[Start of section]
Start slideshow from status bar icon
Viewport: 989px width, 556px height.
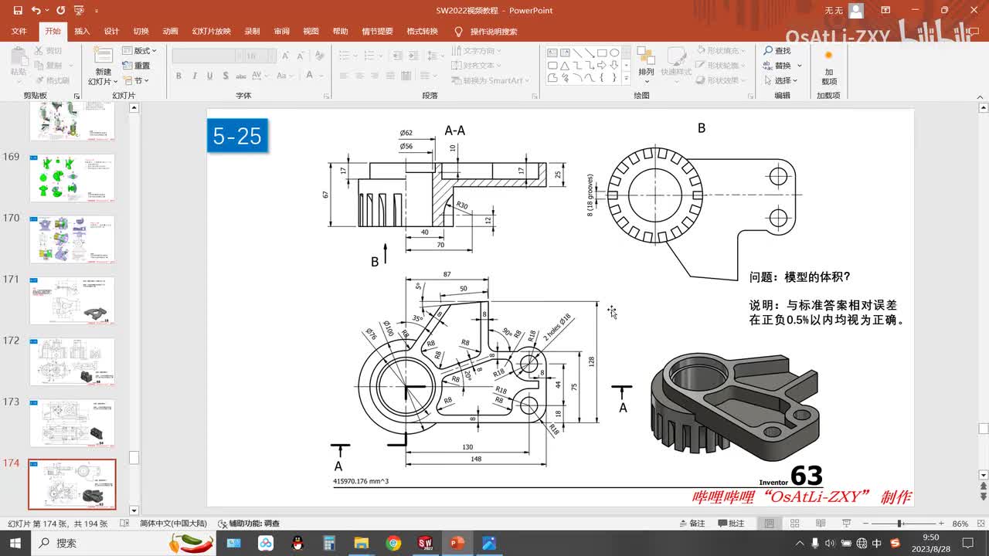point(845,524)
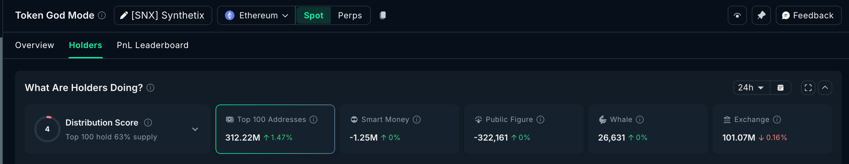This screenshot has width=849, height=164.
Task: Edit the [SNX] Synthetix token field
Action: click(x=163, y=15)
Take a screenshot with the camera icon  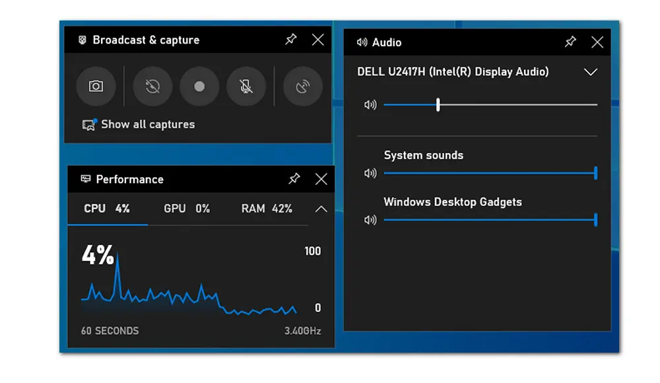(x=96, y=87)
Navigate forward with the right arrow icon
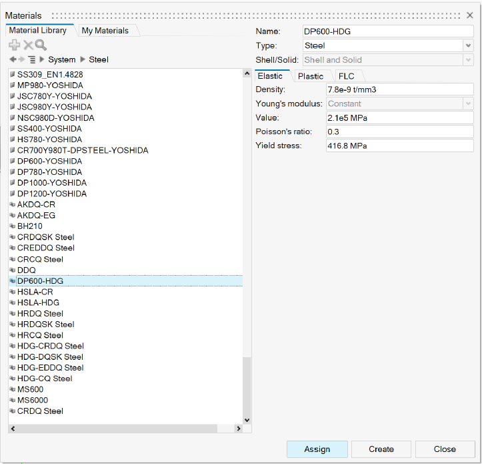This screenshot has height=464, width=482. pos(22,59)
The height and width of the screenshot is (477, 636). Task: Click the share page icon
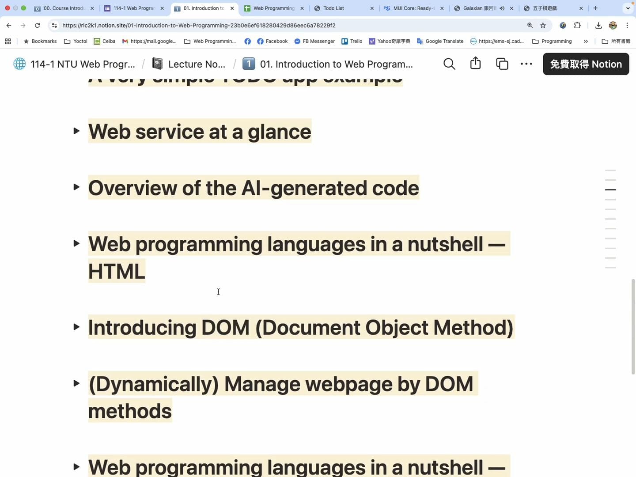click(x=475, y=64)
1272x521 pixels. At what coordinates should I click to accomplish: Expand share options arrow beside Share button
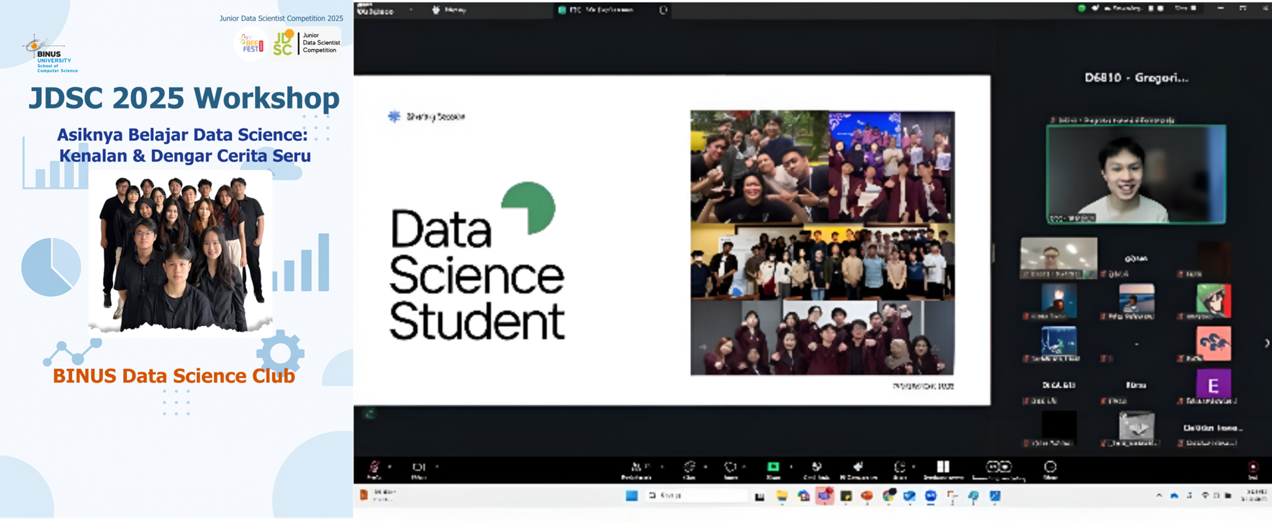[791, 466]
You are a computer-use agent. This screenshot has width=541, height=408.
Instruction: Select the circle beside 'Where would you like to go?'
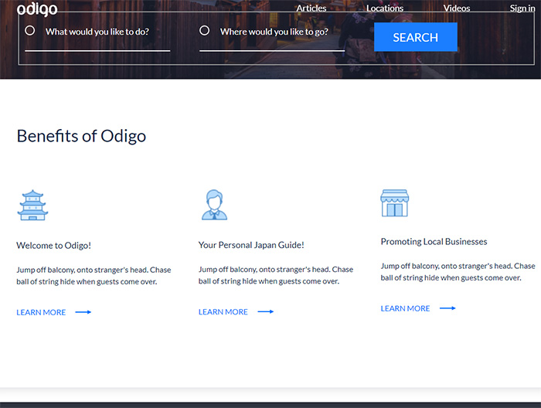pos(204,30)
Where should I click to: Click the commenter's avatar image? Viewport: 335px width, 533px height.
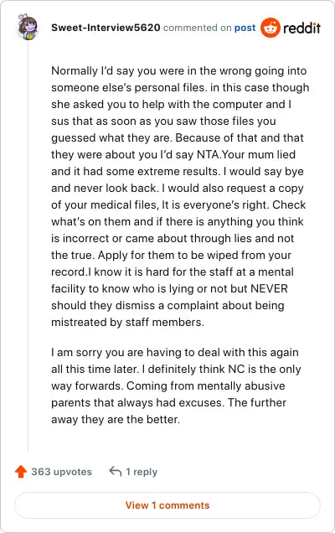coord(28,27)
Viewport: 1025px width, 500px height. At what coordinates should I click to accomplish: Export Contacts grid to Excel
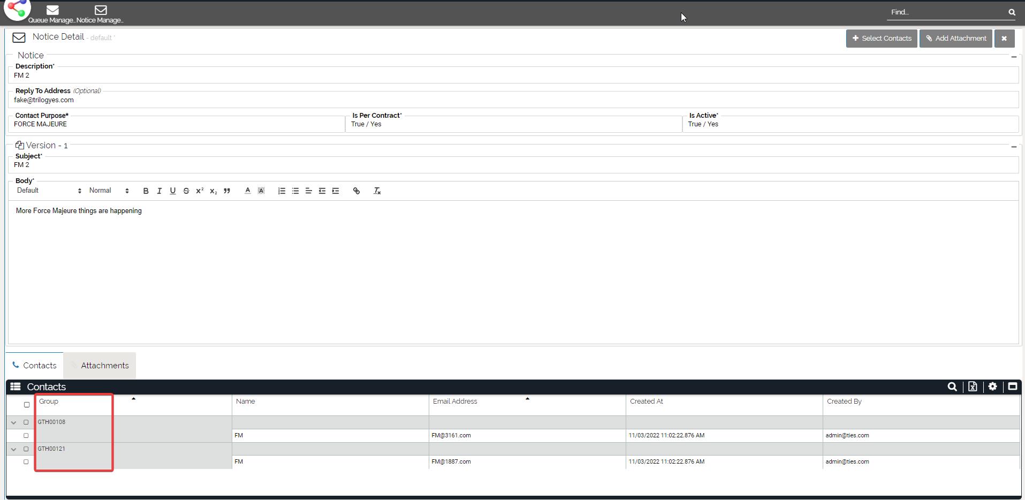pyautogui.click(x=973, y=387)
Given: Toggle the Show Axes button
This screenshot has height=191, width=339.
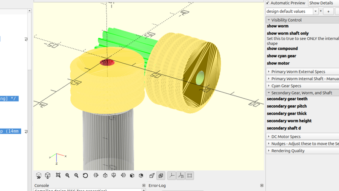Looking at the screenshot, I should point(172,175).
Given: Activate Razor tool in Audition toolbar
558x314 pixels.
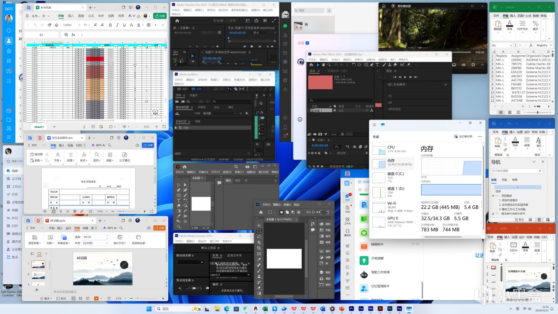Looking at the screenshot, I should (236, 89).
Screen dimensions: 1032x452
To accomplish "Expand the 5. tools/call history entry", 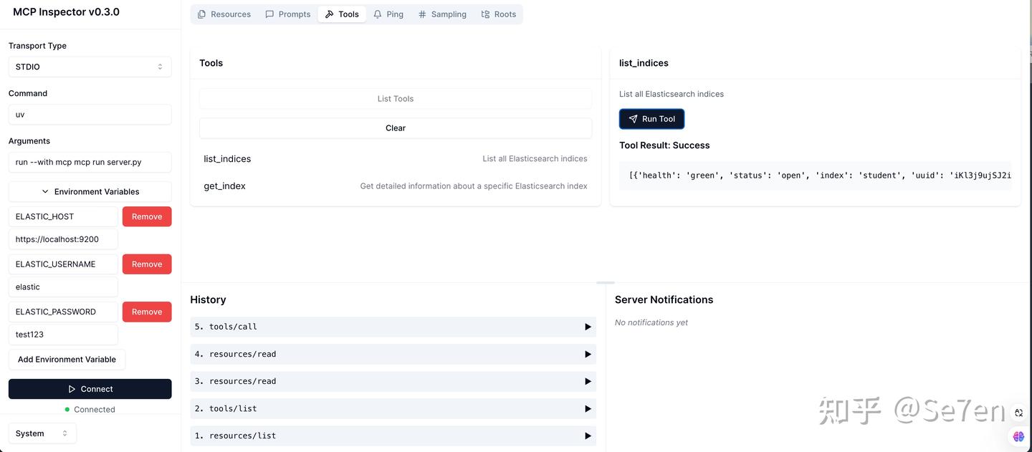I will [x=588, y=326].
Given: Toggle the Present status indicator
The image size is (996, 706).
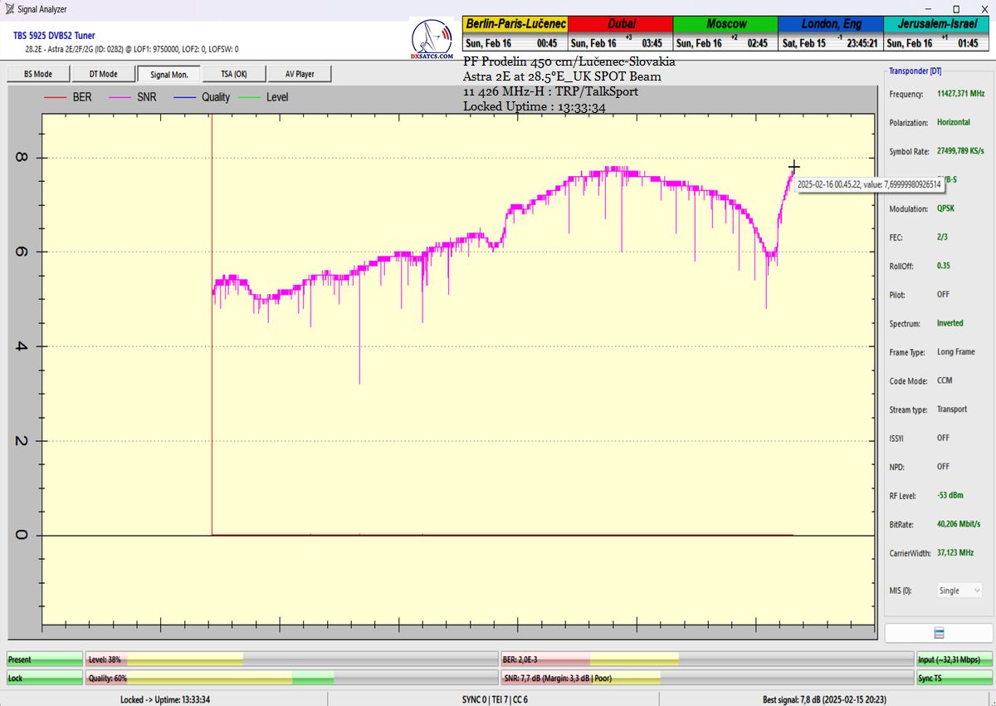Looking at the screenshot, I should coord(45,659).
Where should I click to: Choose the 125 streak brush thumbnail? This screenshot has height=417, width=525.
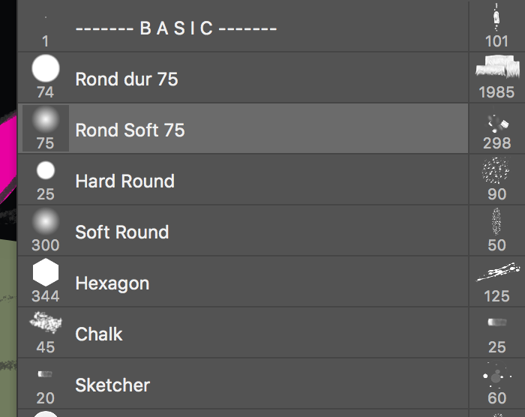497,273
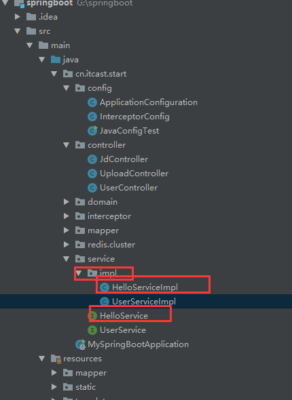Click the JdController class icon
Screen dimensions: 292x400
click(92, 159)
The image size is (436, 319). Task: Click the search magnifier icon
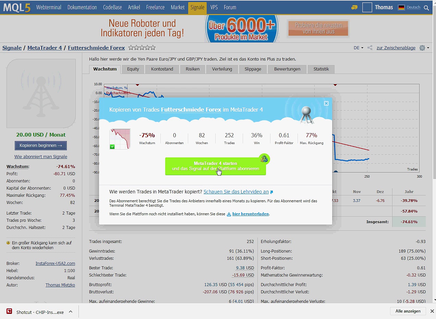(x=426, y=8)
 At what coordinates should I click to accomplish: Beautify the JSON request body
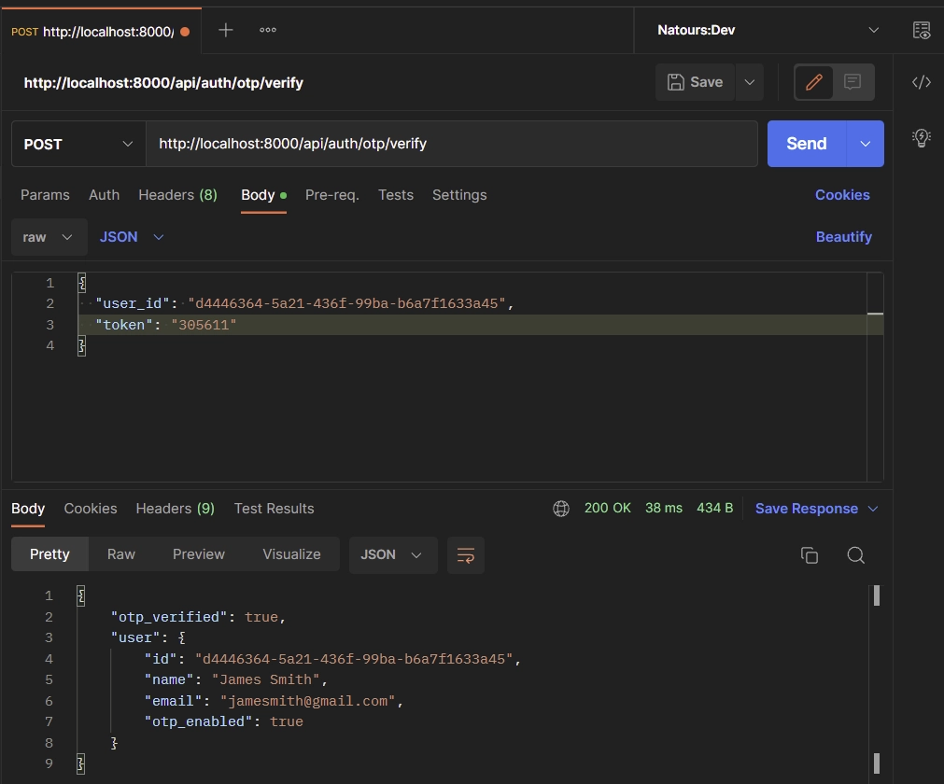(843, 237)
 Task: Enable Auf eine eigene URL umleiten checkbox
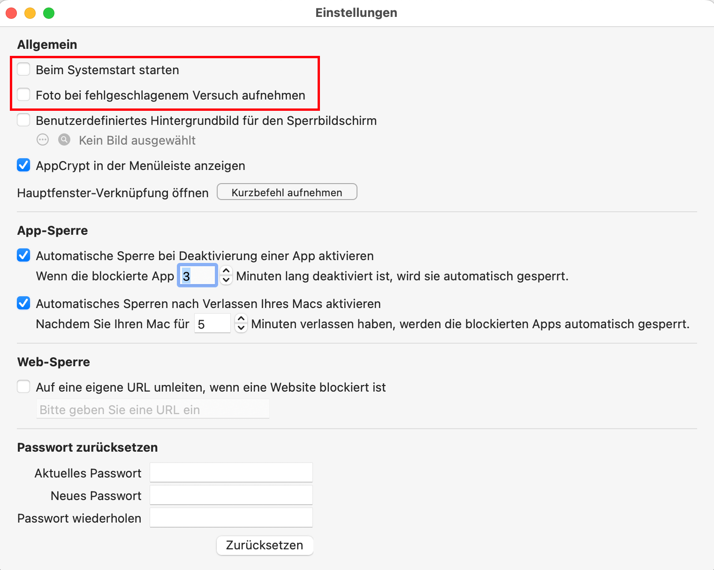[23, 387]
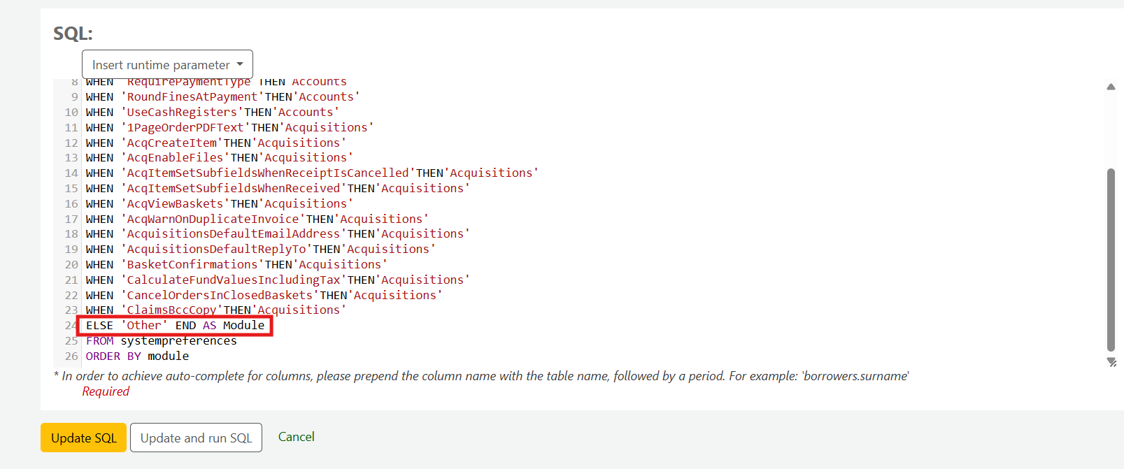Open the Insert runtime parameter dropdown
1124x469 pixels.
point(167,65)
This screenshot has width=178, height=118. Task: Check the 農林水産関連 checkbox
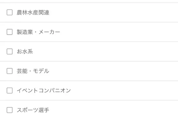10,13
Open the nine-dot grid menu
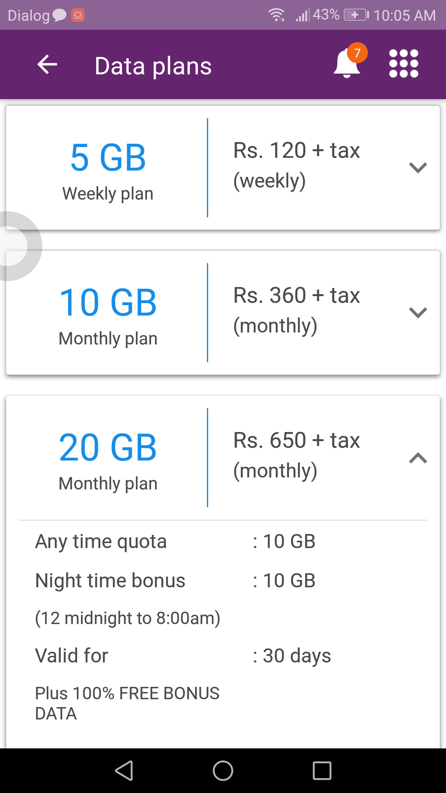 tap(404, 64)
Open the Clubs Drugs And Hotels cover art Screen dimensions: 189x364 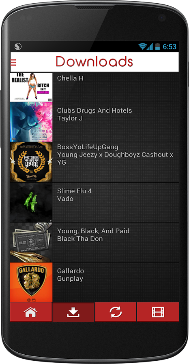pyautogui.click(x=31, y=122)
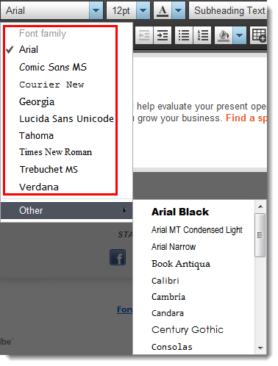Screen dimensions: 278x366
Task: Select the checked Arial font option
Action: (x=29, y=50)
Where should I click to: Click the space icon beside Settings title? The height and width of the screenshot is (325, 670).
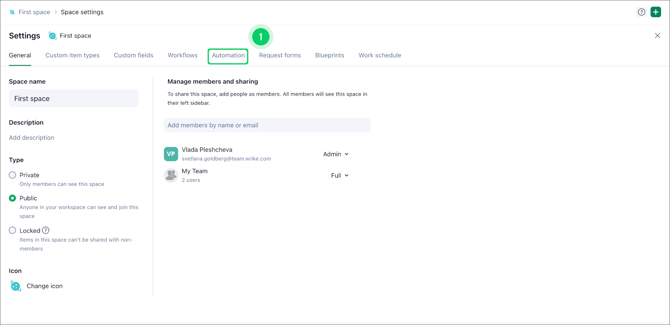pyautogui.click(x=52, y=36)
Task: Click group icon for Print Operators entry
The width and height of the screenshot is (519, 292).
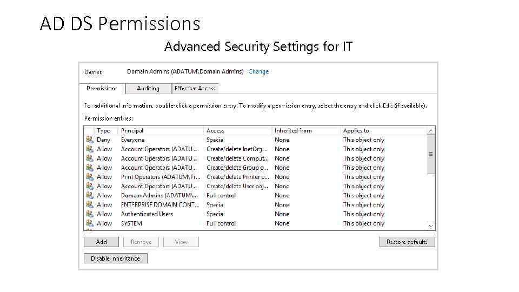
[End of section]
# [Required action]
All lines above that include the word "status" should be located and copied.

# [Solution for this exercise]
Start slideshow from status bar icon
Given: Toggle the Present status indicator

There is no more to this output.